Often, coaches and team managers might write their own copy. If they had a few bucks in their wallet’s they may have paid someone else to write their stories. Sometimes they had someone in the local paper who took a liking to the team and worked to promote them. As you might imagine, the stories that came from these efforts were about the games, the players, and the circumstances of the games. Most writers were not out to smear someone although they may have crossed the line a bit at times to get fans worked up about someone coming from out of town to play the home team.
If you read the stories in the media today about so many segments of our society, you find a brazen kind of “journalism” that seems hell-bent on getting the author or videographer their 15 minutes of fame regardless of the cost. It has spread to all sorts of subjects and lately this kind of garbage has taken an aim at sports.
Generally speaking, athletes, coaches, owners and others involved in sports are not necessarily saints, but it just seems like there are many angry people there want to dish the dirt at them even when there seems to be very little dirt to dish. I find it just gets more and more tiresome for the fan who is encouraged by the media to look at the home team so critically. To think that the coach who is working 16 hours a day to right his team after a losing streak is somehow complacent in everything bad that has happened. Many of the press want to jump on the negative bandwagon and believe that the coach of the year just 3 years ago is a terrible leader and needs to be fired? The team is called cheap a few years ago and they go out of their way to sign some notable stars that come with a very high price point. They get cheers for what seems like a few months, but then injuries occur and the bandwagon tilts again to the negative–they might not be cheap any more, but they are spending their money foolishly. When a former coach is fired after 8 seasons, the team was not patient enough. When the next coach is fired after 2 years, why did they wait so long. They sign a coach with great promise, but most of the media smells blood when they are working to regroup in a tough season.
What is the sports reporter’s job today? Critique everyone else’s efforts like a movie reviewer with the honesty and integrity of a gossip columnist. Second guess every play and point out each and every play that does not work during a game.

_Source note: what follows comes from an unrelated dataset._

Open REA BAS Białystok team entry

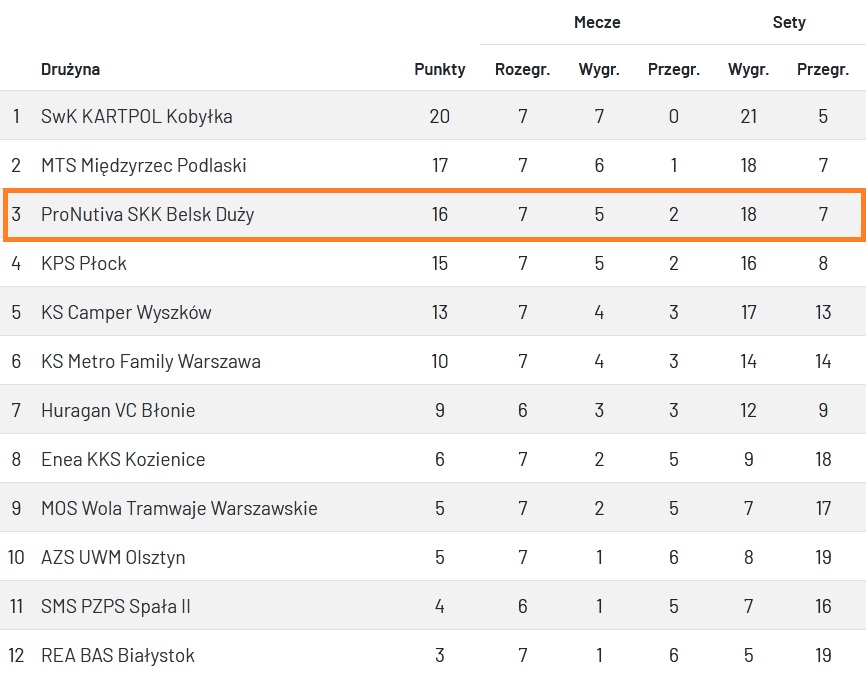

Sports like life itself has its ups and downs, but judging people so harshly during the season is a recipe for failure not success. Let the team do their thing, make adjustments where they can and get on with the games. Let the fans be fans. We might not like the results of a close game, but hey, it was a close game! The margin between winning and losing can be very small, but throwing a barage of negative opinions out there only makes it more difficult–and frankly it makes it difficult to view a game as entertainment when the reporters want to make sound like a political convention.